(Paris) Les marchés boursiers sont-ils allés trop vite et trop haut dans un contexte de récession mondiale ? S’ils semblent immunisés face à la COVID-19 et divers risques géopolitiques, les résultats trimestriels pourraient calmer l’excitation de l’après-confinement, estiment des experts.

Anne PADIEU
Agence France-Presse

Depuis le violent trou d’air de février et mars, les grandes Bourses mondiales se sont envolées jusqu’à enregistrer des rebonds trimestriels historiques, faisant fi de risques sanitaires, géopolitiques et conjoncturels. De quoi faire naître un sentiment de décalage entre la réalité économique morose et la confiance apparemment sans borne des marchés financiers, qui profitent des liquidités déversées à profusion par les banques centrales.

« Dans un environnement qui est poussé à la hausse par la liquidité, la capacité d’anticipation des marchés est extrêmement faible. Les marchés sont très myopes par rapport au risque », observe Jean-Jacques Ohana, directeur de la gestion à Homa Capital, interrogé par l’AFP.

Ainsi, le « vrai test » pour la Bourse aura lieu à l’occasion de la publication des résultats du deuxième trimestre qui débute cette semaine en Europe et la semaine prochaine aux États-Unis, où les anticipations des bénéfices attendus sont fortement baissières.

« La saison des publications pourrait durement rappeler aux investisseurs les impacts plus ou moins durables de cette crise sur la profitabilité des entreprises », estiment les stratégistes du courtier Aurel BGC. Et de prévenir que « la publication d’un chiffre d’affaires ou de bénéfice par actions au-dessus des attentes ne sera pas forcément suffisant pour rassurer les investisseurs ! »

« La question est de savoir si le marché a déjà bien intégré dans les prix les résultats probablement médiocres d’une myriade d’entreprises et surtout la révision à la baisse des résultats à venir le reste de l’année », s’interroge de son côté Christopher Dembik, responsable de la recherche à Saxo Banque.
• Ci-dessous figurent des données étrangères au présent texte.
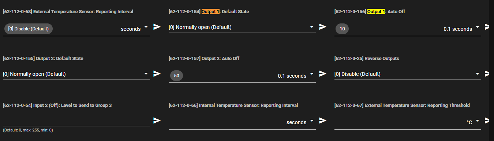Open Output 1 Default State dropdown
Pour l’heure, vu sa trajectoire stellaire, le marché, qui a rebondi de 30 à 40 % depuis le 20 mars, joue clairement une reprise en cours rapide dite « en V », mais les investisseurs attendent une confirmation de ce scénario.  

« Bulle ou exagération »

Toutefois, beaucoup d’entreprises sont encore dans le brouillard et ne seront vraisemblablement pas toutes en mesure de donner des prévisions précises pour les mois à venir.

La « logique » voudrait qu’elles soient optimistes à court terme, avec un rebond consécutif à la fermeture de l’économie « mais il est probable qu’il y ait une déconvenue du fait des impacts durables » qu’aura laissés la crise dans l’économie, estime M. Ohana. Les entreprises pourraient aussi « réduire leur horizon de prévisions » et « avoir du mal à anticiper les retombées de la crise au-delà de l’automne ».

Dans ce cas, les investisseurs professionnels resteront « dans un statu quo assez inconfortable », fait valoir à l’AFP Mikaël Jacoby, responsable du courtage Europe continentale de Oddo Securities, s’attendant à une majorité d’« indications floues et prudentes ».

Mais jusqu’où les investisseurs peuvent-ils aller sans certitude sur le rythme et l’ampleur de la reprise en cours ?

« Soit le marché est prêt à payer plus cher en attendant la reprise », « soit c’est une bulle ou une exagération à court terme ». Quoi qu’il en soit, la saison des résultats, si elle est mauvaise, devrait « ajuster les niveaux de cours », indique Alexandre Baradez, analyste d’IG France.

En tout état de cause, « les cours boursiers ne sont plus un baromètre de l’économie ou de la santé des entreprises, mais simplement une traduction de la liquidité injectée par les banques centrales », affirme Jean-Jacques Ohana, convaincu que « c’est au bord de la falaise que les marchés vont se rendre compte de leur folie ».

En outre, « on a une déconnexion totale entre l’évolution des marchés, haussière depuis le 20 mars, et l’évolution des bénéfices des entreprises » qui piquent du nez ou stagnent à la baisse.

Sur l’indice new-yorkais S&P 500, le marché anticipe une baisse de 19 % des bénéfices attendus sur douze mois. Et sur le Stoxx 600, l’indice composé des 600 principales capitalisations boursières européennes, la baisse est de 28 % pour les bénéfices attendus sur douze mois.